Records to use ->

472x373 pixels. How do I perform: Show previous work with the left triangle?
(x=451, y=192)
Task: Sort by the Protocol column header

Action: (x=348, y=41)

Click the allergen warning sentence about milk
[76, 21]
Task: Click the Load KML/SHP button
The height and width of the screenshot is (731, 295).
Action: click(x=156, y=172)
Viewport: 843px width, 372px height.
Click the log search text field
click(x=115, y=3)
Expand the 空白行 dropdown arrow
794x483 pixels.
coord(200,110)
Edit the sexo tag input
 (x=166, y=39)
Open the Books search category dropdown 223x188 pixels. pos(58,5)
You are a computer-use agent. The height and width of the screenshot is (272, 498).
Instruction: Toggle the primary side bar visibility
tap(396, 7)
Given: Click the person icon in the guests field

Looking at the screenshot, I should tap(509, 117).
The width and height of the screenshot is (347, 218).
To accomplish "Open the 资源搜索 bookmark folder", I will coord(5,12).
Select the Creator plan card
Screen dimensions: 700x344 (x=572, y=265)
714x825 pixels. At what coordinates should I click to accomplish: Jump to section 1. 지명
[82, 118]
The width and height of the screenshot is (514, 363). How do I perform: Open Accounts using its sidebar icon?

Instructions for the task -> Copy out all lines from the material above that contain the string "Open".

Exercise answer ->
Open the Books search category dropdown 223x188 pixels. pos(58,5)
To accomplish "Open the 资源搜索 bookmark folder", I will coord(5,12).
The width and height of the screenshot is (514, 363). How do I perform: Open Accounts using its sidebar icon?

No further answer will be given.